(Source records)

● ● ● ● ● ● ●

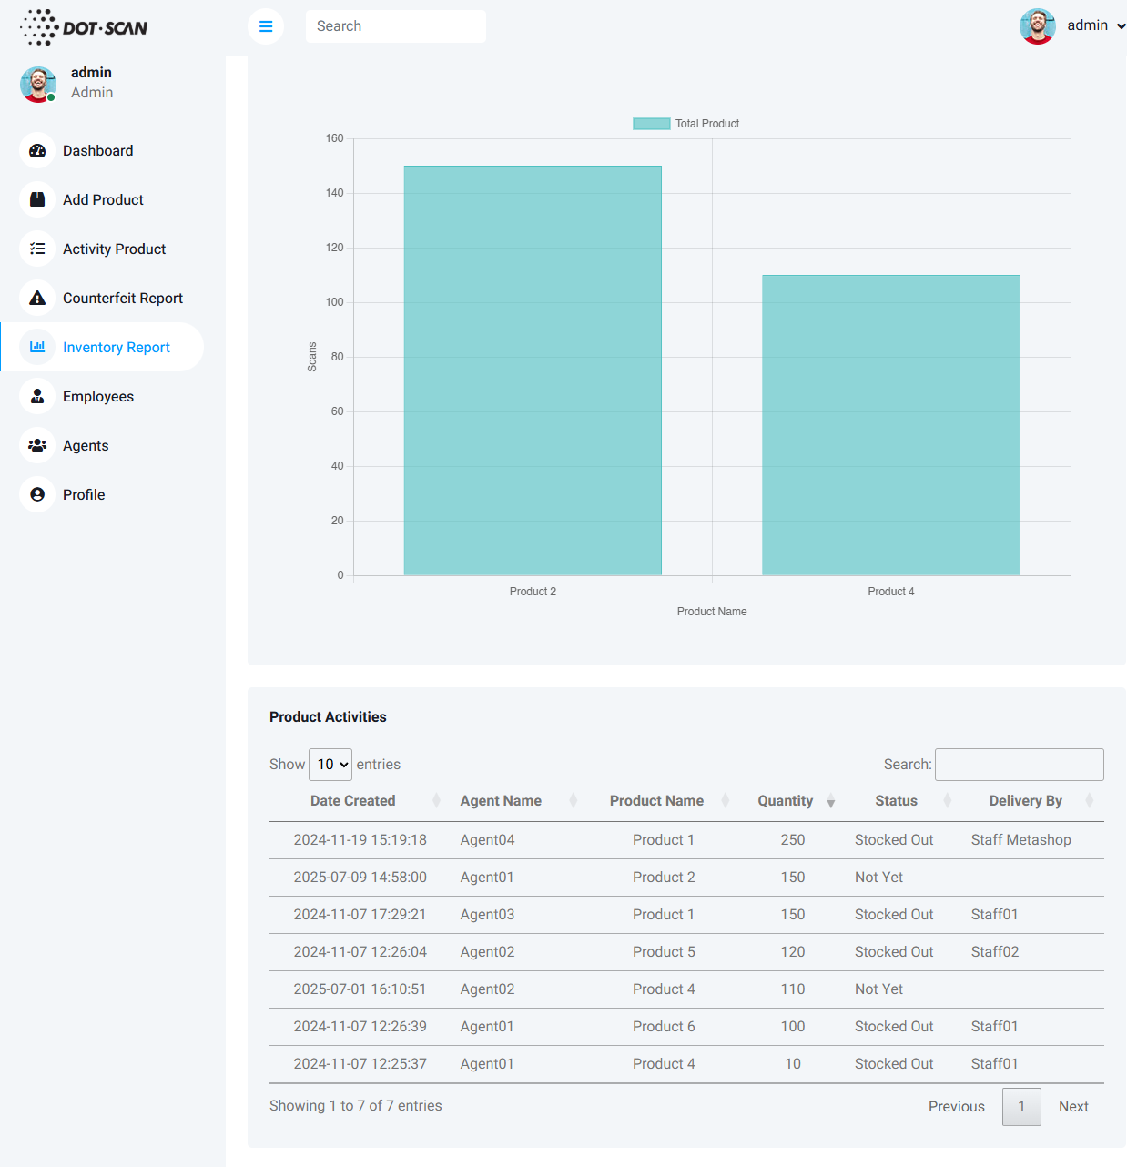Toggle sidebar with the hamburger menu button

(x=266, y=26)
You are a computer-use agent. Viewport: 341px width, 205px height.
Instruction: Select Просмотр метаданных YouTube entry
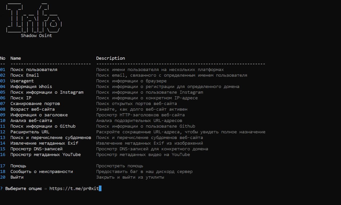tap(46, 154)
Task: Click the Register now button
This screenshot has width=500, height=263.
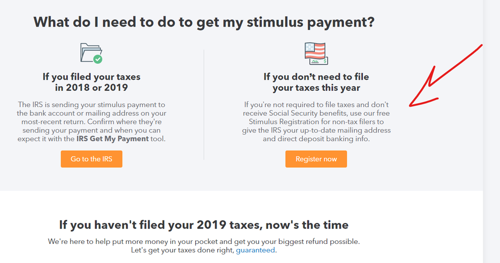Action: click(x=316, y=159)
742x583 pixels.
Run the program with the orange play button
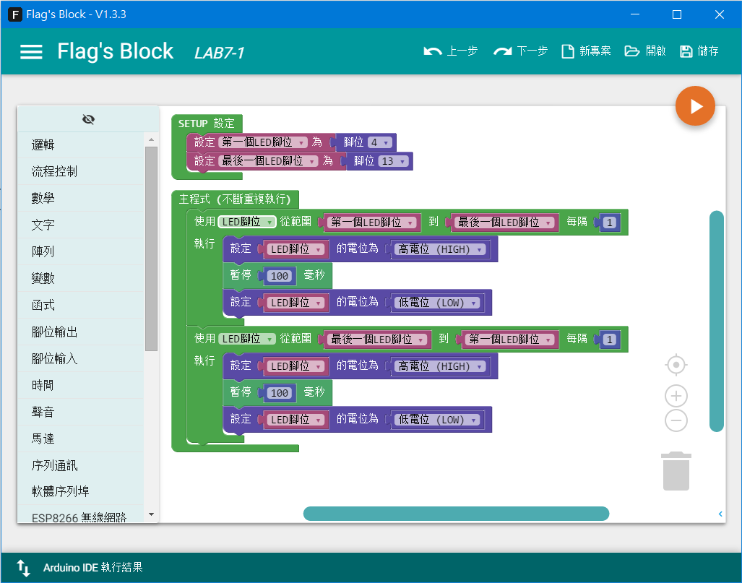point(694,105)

● ● ● ● ● ● ●

Exercise brief:
Go to the line that contains "742x583 pixels." and copy it and every line after it through the end of the entries, exactly, without the pictures.

Exercise answer:
742x583 pixels.
Run the program with the orange play button
point(694,105)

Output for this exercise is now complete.